> **PROBLEM**
Only one stretch of the data is wanted: the line containing "Click the refresh icon in top bar", the line containing "The image size is (487, 381).", and every line between them, copied exactly.

> **DATA IN THIS EXERCISE**
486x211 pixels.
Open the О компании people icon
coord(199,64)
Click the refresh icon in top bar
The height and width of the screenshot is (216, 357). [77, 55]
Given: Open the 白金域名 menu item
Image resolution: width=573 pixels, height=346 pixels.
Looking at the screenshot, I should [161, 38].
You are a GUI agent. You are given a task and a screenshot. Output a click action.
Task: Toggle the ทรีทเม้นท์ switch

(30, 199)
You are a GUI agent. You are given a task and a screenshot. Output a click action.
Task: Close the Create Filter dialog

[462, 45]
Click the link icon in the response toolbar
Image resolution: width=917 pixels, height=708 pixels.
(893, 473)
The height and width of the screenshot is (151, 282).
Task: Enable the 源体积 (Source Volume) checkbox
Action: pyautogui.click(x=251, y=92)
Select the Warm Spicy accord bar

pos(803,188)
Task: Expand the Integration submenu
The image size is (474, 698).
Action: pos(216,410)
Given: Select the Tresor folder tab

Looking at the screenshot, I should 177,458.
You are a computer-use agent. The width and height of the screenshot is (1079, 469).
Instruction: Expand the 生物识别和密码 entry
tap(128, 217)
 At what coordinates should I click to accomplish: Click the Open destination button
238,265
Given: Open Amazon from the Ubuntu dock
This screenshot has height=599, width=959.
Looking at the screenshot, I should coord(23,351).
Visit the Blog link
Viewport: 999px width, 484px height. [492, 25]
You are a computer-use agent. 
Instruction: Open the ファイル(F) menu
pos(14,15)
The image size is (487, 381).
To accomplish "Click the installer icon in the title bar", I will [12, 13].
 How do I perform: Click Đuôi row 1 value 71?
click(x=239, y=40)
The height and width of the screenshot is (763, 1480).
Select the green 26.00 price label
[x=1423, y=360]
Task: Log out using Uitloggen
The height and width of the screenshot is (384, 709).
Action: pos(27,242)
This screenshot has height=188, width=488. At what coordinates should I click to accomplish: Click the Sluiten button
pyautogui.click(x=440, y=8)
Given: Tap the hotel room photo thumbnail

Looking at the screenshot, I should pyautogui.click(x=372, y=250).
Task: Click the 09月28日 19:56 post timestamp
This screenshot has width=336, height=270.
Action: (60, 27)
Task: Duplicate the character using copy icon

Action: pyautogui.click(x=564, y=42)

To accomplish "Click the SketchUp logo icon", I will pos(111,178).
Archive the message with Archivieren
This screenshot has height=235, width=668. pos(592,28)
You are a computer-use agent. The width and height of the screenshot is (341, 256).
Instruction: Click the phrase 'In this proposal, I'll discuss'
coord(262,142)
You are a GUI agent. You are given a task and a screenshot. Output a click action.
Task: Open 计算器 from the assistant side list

> **SOLUTION**
Click the refresh icon in top bar
The height and width of the screenshot is (216, 357). [77, 55]
Given: Open the 白金域名 menu item
Image resolution: width=573 pixels, height=346 pixels.
Looking at the screenshot, I should [161, 38].
You are a GUI agent. You are given a task and a screenshot. Output a click action.
Task: Toggle the ทรีทเม้นท์ switch

(30, 199)
You are a GUI agent. You are given a task and a screenshot. Output a click action.
Task: Close the Create Filter dialog

[462, 45]
Click the link icon in the response toolbar
Image resolution: width=917 pixels, height=708 pixels.
(893, 473)
The height and width of the screenshot is (151, 282).
Task: Enable the 源体积 (Source Volume) checkbox
Action: pyautogui.click(x=251, y=92)
Select the Warm Spicy accord bar

pos(803,188)
Task: Expand the Integration submenu
The image size is (474, 698).
Action: pos(216,410)
Given: Select the Tresor folder tab

Looking at the screenshot, I should 177,458.
You are a computer-use agent. The width and height of the screenshot is (1079, 469).
Instruction: Expand the 生物识别和密码 entry
tap(128, 217)
 At what coordinates should I click to accomplish: Click the Open destination button
238,265
Given: Open Amazon from the Ubuntu dock
This screenshot has height=599, width=959.
Looking at the screenshot, I should coord(23,351).
Visit the Blog link
Viewport: 999px width, 484px height. [492, 25]
You are a computer-use agent. 
Instruction: Open the ファイル(F) menu
pos(14,15)
The image size is (487, 381).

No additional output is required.